Entre janvier et mai 2025, les exportations vers les États-Unis ont atteint 1 045 tonnes, en hausse de 81 % par rapport à la même période de l’année précédente. Le Tchad renforce ainsi sa présence sur ce marché, où il représente environ 16 % des importations.
Malgré ces performances, les conditions de travail restent éprouvantes. Le tamisage, étape essentielle pour nettoyer et affiner la gomme, s’effectue souvent sans équipements adaptés, dans un environnement exposé à la poussière.
Les revenus varient selon l’activité. En moyenne, les femmes gagnent entre 6 000 et 10 000 FCFA par jour. En période de forte demande, certaines peuvent atteindre jusqu’à 20 000 FCFA, en fonction de la quantité traitée.
Hawa, travailleuse du secteur, témoigne : « Je quitte la maison dès 5 heures du matin pour aller travailler au tamisage. Je peux traiter trois à quatre sacs par jour. Un sac est payé entre 3 000 et 3 500 FCFA. Grâce à ce travail, je nourris mes enfants. »
Une autre jeune femme confie : « Quand j’arrive tôt, je peux tamiser cinq à six sacs par jour. C’est un travail difficile, mais digne. »
Malgré son poids économique, la filière reste largement dominée par l’informel, qui représenterait plus de 80 % des activités. Cette situation limite l’accès au financement, aux formations et aux circuits de commercialisation structurés. Les femmes, pourtant essentielles à la production, demeurent peu présentes dans les maillons les plus rémunérateurs de la chaîne, souvent contrôlés par des intermédiaires.
En 2025, les autorités ont introduit une taxe de 5 % sur la valeur imposable, à laquelle s’ajoute une redevance statistique de 2 %, portant la pression fiscale globale à 7 % sur les exportations.
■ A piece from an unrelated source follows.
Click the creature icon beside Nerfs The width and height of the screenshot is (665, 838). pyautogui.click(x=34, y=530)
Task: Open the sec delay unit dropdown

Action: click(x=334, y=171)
Une mesure visant à mieux capter les retombées économiques du secteur.
Selon plusieurs analyses, notamment de la Banque mondiale, la structuration de la filière constitue un enjeu majeur. L’organisation des productrices en coopératives, l’accès à des équipements modernes et le renforcement des capacités techniques pourraient améliorer significativement leur productivité et leurs revenus.
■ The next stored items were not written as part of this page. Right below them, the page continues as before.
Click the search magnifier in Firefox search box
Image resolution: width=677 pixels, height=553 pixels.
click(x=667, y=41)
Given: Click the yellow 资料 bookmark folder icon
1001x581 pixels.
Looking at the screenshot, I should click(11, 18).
Dans ce contexte, la valorisation du rôle des femmes apparaît comme un levier essentiel pour un développement plus inclusif. La dynamique observée ces dernières années montre que le Tchad dispose d’un potentiel réel pour consolider sa position sur le marché international. Reste à faire en sorte que cette croissance bénéficie pleinement à celles qui en sont les principales actrices, mais encore trop peu visibles.